The reverberations of the Underground haunt the pages of Crime and Punishment…
But what about the unwanted unfortunates of this world?… Can anyone love and forgive them?…
“On that day He will come and ask, 'Where is the daughter who gave herself for a wicked and consumptive stepmother, for a stranger's little children? Where is the daughter who pitied her earthly father, a foul drunkard, not shrinking from his beastliness?' And He will say, 'Come! I have already forgiven you once ... I have forgiven you once... And now, too, your many sins are forgiven, for you have loved much's ..? And He will forgive my Sonya, He will forgive her, I know He will ... Today, when I was with her, I felt it in my heart! And He will judge and forgive all, the good and the wicked, the wise and the humble...”

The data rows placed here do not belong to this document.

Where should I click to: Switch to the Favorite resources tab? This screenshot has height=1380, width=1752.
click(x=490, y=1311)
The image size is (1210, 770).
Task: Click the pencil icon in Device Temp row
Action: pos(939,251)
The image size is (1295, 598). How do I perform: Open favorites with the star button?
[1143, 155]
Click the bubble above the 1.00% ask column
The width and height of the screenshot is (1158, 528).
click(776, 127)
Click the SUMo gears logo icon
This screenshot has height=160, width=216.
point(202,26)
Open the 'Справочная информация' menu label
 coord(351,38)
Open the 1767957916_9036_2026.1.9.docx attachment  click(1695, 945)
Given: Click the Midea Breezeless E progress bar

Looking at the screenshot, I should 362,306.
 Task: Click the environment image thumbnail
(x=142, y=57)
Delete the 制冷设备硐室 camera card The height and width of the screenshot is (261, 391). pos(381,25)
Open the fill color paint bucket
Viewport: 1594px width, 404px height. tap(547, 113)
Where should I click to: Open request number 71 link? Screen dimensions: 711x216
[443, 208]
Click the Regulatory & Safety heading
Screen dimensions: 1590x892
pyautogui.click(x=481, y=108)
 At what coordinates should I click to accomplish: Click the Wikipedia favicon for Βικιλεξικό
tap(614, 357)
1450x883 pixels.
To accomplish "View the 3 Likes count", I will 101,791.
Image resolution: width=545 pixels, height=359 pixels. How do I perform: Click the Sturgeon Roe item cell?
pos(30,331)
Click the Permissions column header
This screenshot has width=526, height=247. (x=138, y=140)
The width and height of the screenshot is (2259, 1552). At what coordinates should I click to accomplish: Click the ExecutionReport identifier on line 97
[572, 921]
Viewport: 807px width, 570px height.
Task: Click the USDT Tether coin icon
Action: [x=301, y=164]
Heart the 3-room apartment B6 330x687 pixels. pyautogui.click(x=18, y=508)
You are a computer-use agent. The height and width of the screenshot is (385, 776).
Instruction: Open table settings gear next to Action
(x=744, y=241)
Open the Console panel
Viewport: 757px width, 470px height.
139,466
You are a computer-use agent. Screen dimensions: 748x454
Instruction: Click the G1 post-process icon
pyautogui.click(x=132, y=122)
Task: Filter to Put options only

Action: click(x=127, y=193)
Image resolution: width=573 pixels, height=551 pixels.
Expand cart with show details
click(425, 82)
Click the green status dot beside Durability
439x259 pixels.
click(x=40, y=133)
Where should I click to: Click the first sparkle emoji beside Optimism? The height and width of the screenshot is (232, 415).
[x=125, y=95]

These words will reverberate on the pages of Brothers Karamazov in 13-14 years… Dostoevsky will still be searching for an answer…
In the meantime, our hapless student - or is he a former student?! - empties his pockets and leaves all he has for the pathetic family… Why? God only knows…
“Bravo, Sonya! What a well they've dug for them-selves, however! And they use it! They really do use it! And they got accustomed to it. Wept a bit and got accustomed. Man gets accustomed to everything, the scoundrel!"
He fell to thinking.
"But if that's a lie," he suddenly exclaimed involuntarily, "if man in fact is not a scoundrel-in general, that is, the whole human race-then the rest is all mere prejudice, instilled fear, and there are no barriers, and that's just how it should be! ..."
If this misery exists and human beings use each other without shame or moral scruples, then to hell of barriers - and everything is permitted?! How did Raskolnikov come to this conclusion at the end of Chapter 2?! How indeed… 550 pages to find an answer… Forward...
Sennaya Square - or Haymarket Square - with a view of the Savoir Church, Saint Petersburg, Russia, 1840s.